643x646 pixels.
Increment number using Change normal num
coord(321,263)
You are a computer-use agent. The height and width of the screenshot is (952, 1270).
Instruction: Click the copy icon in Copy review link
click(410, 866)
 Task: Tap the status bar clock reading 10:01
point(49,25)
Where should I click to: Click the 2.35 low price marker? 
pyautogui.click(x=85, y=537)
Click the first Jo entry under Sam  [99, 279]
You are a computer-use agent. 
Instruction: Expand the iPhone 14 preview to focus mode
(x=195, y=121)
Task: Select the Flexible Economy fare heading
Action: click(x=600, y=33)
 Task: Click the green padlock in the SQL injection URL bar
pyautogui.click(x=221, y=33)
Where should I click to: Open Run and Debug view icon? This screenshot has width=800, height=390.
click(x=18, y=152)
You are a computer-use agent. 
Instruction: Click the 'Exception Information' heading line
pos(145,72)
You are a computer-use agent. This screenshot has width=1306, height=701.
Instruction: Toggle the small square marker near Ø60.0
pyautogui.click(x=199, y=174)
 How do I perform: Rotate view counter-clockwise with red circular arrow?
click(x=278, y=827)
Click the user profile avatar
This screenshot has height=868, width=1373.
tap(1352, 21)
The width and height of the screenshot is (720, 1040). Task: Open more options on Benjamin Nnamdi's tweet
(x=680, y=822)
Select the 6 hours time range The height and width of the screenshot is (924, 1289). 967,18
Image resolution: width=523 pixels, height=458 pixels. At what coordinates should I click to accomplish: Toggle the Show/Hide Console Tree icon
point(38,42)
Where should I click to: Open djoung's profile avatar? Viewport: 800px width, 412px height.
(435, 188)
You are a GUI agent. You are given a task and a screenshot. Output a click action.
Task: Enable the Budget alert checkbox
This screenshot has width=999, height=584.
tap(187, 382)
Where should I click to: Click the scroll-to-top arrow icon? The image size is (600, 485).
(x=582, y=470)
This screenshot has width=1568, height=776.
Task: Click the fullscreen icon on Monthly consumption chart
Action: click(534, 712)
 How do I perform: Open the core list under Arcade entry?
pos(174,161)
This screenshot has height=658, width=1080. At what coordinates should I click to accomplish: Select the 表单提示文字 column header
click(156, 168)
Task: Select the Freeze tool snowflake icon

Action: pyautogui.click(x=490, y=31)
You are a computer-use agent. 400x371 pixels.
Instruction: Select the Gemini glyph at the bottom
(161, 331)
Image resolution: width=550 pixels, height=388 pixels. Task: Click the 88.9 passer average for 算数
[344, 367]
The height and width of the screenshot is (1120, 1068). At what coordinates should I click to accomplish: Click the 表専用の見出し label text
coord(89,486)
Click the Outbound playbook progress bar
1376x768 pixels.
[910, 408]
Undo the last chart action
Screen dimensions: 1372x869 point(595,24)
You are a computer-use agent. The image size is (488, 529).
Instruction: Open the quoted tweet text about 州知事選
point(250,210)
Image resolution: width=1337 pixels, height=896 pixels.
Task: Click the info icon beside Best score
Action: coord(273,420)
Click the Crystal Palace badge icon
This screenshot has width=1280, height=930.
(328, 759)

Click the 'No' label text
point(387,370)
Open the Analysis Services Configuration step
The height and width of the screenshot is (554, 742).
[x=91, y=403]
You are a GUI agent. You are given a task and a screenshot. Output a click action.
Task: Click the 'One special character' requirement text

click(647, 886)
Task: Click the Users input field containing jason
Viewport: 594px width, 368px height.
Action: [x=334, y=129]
◆ ◆ ◆ ◆ ◆ ◆ ◆
**Directive**. Reproduce verbatim the stretch of records from the start through the line containing "pyautogui.click(x=199, y=174)".

**Correct answer**.
643x646 pixels.
Increment number using Change normal num
coord(321,263)
You are a computer-use agent. The height and width of the screenshot is (952, 1270).
Instruction: Click the copy icon in Copy review link
click(410, 866)
 Task: Tap the status bar clock reading 10:01
point(49,25)
Where should I click to: Click the 2.35 low price marker? 
pyautogui.click(x=85, y=537)
Click the first Jo entry under Sam  [99, 279]
You are a computer-use agent. 
Instruction: Expand the iPhone 14 preview to focus mode
(x=195, y=121)
Task: Select the Flexible Economy fare heading
Action: click(x=600, y=33)
 Task: Click the green padlock in the SQL injection URL bar
pyautogui.click(x=221, y=33)
Where should I click to: Open Run and Debug view icon? This screenshot has width=800, height=390.
click(x=18, y=152)
You are a computer-use agent. 
Instruction: Click the 'Exception Information' heading line
pos(145,72)
You are a computer-use agent. This screenshot has width=1306, height=701.
Instruction: Toggle the small square marker near Ø60.0
pyautogui.click(x=199, y=174)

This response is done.